#### YOUR GOAL:
Starting at the first line of the records and ending at the line that contains "Action: coord(763,32)", put each line into a Markdown table with the columns Entry and Content, numbering the rows and skipping blank lines. Leave the pictures out.
[Begin TASK MATERIAL]
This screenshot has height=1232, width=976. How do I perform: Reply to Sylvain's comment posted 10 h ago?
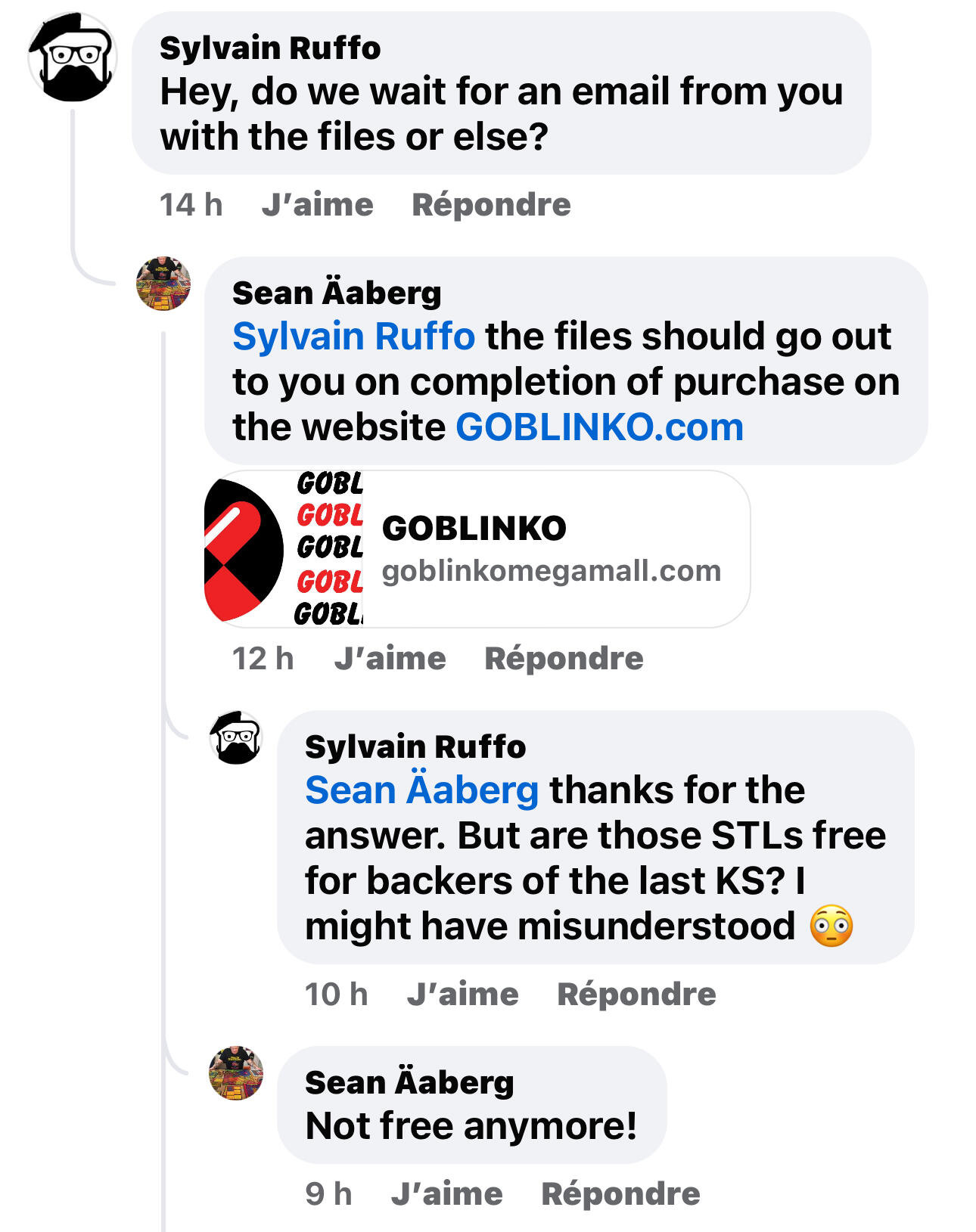point(636,995)
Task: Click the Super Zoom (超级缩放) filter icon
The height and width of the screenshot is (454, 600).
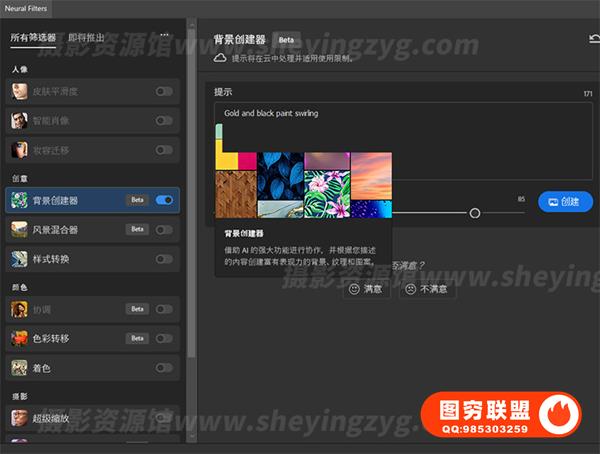Action: click(x=19, y=417)
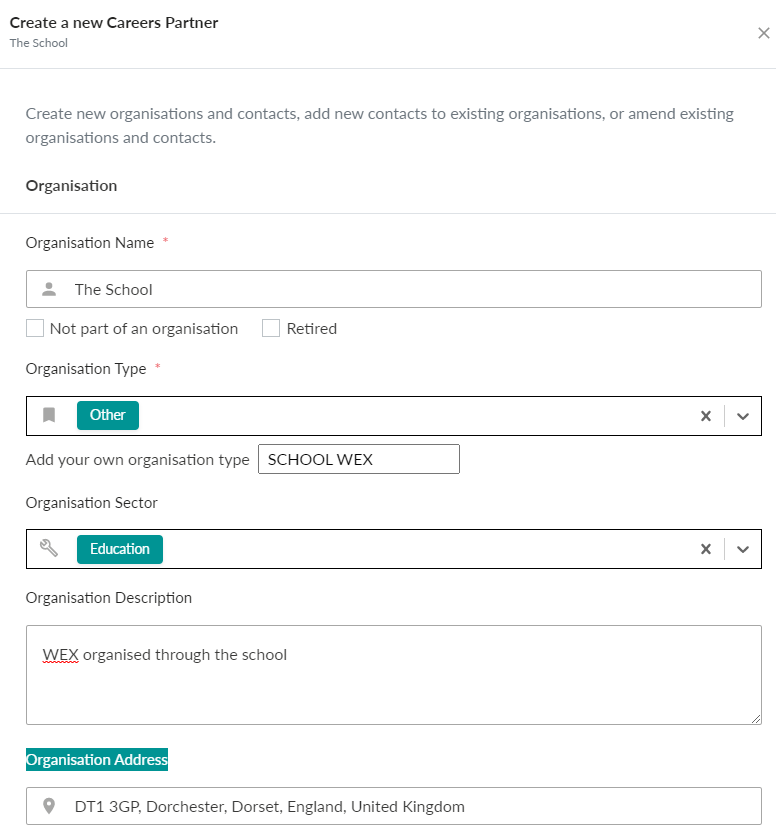Image resolution: width=776 pixels, height=836 pixels.
Task: Dismiss the Create a new Careers Partner dialog
Action: coord(763,32)
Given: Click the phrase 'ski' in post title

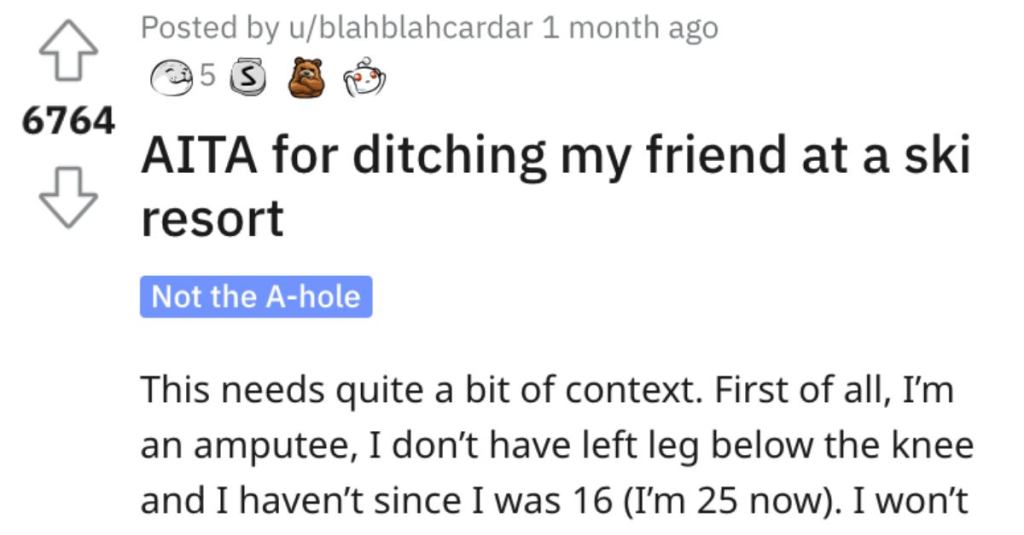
[End TASK MATERIAL]
#### THE RESULT:
| Entry | Content |
|---|---|
| 1 | This screenshot has height=1232, width=976. How do I perform: Reply to Sylvain's comment posted 10 h ago? |
| 2 | point(636,995) |
| 3 | Task: Click the Super Zoom (超级缩放) filter icon |
| 4 | The height and width of the screenshot is (454, 600). |
| 5 | Action: click(x=19, y=417) |
| 6 | Image resolution: width=776 pixels, height=836 pixels. |
| 7 | Task: Dismiss the Create a new Careers Partner dialog |
| 8 | Action: coord(763,32) |